Saussure’s Semiotics and Plato’s Ineffable Forms

In the early 20th century, Saussure’s theory of linguistics was published. It delineated the gap that lies between what we say and what is – that is, the relationship between language and the reality it attempts to describe. Saussure’s theory of signs divided words and meanings into two; the signifier (the word) and the signified (the meaning). The relationship between the two is arbitrary. The meaning, or signified, does not exist concretely within reality, but is rather a space in meaning that is defined by absence. For example, take the word door. When identifying an object such as a door, we tend to think we grasp its type through similarities common across all doors. However, if we deconstruct this process of reasoning it becomes more complicated. A door is usually wood, it usually has a handle, it opens from the side – yet this description is ambiguous, and applies to a number of other household objects, like dressers and armoires. A window, which is glass and also can open from the side, in this system of deduction may mistakenly be classified as a door, and vice versa. Instead, Saussure argues that words function through a negative system of definition.
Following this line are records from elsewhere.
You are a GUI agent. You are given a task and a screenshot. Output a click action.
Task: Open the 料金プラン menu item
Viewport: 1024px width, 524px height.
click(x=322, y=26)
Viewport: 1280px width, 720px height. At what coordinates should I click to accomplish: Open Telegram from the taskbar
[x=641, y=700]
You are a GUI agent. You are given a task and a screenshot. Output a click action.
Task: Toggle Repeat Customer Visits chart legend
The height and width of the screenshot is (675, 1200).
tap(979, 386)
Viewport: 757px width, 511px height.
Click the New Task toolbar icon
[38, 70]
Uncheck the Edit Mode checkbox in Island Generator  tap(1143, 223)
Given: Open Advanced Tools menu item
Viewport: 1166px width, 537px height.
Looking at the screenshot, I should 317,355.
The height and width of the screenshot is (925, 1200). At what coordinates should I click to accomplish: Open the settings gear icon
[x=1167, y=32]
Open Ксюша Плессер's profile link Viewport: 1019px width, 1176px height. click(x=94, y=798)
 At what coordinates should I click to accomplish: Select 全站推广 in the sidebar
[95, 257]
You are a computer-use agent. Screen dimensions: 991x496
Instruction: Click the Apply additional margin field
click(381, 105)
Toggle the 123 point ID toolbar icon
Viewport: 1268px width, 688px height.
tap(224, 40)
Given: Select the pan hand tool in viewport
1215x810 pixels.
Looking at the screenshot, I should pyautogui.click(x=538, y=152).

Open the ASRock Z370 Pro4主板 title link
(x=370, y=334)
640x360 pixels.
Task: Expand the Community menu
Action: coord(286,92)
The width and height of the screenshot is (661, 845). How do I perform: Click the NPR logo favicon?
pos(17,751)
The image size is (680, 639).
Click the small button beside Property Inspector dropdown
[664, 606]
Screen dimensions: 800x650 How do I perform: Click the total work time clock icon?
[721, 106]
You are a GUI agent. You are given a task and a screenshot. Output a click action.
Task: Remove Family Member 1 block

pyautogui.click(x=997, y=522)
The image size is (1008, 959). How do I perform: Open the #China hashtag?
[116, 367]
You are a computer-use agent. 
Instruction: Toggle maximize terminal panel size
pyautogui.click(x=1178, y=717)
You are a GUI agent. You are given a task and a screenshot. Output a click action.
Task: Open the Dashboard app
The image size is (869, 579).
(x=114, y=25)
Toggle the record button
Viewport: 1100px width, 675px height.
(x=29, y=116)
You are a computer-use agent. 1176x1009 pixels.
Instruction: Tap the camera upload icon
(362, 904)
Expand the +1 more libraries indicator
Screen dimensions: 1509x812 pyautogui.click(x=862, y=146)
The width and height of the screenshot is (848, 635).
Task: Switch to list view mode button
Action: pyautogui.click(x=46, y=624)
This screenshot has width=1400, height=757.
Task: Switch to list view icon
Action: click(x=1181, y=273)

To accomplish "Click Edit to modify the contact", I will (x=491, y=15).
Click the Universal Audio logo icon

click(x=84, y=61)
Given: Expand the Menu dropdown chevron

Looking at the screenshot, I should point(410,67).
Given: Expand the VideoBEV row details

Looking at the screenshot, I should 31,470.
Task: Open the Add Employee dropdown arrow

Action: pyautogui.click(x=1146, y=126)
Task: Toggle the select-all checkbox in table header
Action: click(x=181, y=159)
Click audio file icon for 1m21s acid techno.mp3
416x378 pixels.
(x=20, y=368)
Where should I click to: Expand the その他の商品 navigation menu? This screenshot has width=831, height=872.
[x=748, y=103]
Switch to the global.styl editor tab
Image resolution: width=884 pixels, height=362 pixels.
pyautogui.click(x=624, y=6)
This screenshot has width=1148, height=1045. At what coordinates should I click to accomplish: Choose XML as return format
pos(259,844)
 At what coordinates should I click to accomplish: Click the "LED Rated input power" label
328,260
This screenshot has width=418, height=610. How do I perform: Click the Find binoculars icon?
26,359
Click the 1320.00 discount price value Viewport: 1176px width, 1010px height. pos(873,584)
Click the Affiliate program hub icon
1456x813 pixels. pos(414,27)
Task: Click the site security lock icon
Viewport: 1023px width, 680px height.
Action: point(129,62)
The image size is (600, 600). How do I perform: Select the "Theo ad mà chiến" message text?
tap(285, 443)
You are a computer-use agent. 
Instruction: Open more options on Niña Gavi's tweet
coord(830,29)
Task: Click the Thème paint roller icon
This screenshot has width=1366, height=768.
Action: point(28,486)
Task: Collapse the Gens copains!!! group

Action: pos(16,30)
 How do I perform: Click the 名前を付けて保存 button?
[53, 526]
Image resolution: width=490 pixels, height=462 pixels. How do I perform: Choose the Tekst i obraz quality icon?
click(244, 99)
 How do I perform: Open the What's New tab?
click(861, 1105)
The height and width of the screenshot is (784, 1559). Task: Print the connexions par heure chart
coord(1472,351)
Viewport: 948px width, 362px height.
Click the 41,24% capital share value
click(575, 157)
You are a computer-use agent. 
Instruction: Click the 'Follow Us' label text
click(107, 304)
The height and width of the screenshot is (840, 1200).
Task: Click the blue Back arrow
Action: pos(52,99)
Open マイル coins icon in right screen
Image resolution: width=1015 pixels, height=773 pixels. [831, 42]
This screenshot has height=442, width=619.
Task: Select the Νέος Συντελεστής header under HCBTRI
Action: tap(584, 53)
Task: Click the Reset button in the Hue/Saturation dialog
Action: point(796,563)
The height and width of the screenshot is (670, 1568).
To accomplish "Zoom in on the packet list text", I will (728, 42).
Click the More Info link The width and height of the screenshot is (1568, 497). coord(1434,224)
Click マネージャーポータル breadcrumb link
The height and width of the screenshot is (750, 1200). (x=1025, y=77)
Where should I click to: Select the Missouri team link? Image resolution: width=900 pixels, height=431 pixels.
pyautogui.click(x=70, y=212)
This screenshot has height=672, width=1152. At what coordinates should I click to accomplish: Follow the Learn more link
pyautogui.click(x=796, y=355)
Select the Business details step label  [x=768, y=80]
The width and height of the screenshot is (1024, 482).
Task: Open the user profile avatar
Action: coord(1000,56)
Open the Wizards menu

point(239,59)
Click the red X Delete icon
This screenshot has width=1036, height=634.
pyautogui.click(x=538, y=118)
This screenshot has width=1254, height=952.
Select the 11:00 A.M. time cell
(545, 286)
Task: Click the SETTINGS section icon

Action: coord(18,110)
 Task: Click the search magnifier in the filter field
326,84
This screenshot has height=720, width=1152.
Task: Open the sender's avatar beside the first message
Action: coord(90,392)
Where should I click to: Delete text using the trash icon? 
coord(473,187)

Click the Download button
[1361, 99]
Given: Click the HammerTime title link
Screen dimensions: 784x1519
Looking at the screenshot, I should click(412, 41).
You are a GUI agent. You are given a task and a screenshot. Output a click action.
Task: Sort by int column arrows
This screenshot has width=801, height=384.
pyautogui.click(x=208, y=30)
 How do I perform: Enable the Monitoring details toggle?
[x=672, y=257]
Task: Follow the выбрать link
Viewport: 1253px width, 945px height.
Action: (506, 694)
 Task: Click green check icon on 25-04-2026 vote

A door is a door because it is not a window, or a wall, or a cat or a dog or any other signified space of meaning. This methodology of defining by what is not allows us to categorize new and ambiguous objects with relative ease, and allows vastly disparate objects to be collected together despite their physical or abstract differences.

 

The dissimilarities between Saussure and Plato are extreme. However, Plato does, in places, prefigure Saussure in the Republic, recognising and addressing the separation of language and reality through his theory of the forms. Plato’s true forms and their direct connection to the words that describe them – beauty and goodness – are diametric opposites to Saussure’s theory of definition by absence, but both philosopher and linguist agree on a conceptual space of meaning that rests above language. This metaphysical realm that Plato attempts to reveal in the Republic is, by its nature, ineffable. As a result, the text remains incomplete, as the reader is led to the brink of a second, true reality and left hanging without resolution. Plato cannot take use any further. Language cannot convey the full truth of the form of the good, the form of the beautiful. It is our mind’s own challenge to transcend this language, to grasp the meaning of knowledge, and to understand ‘what is’. But as Saussure reveals, the question of what is isn’t quite as simple as a singular meaning.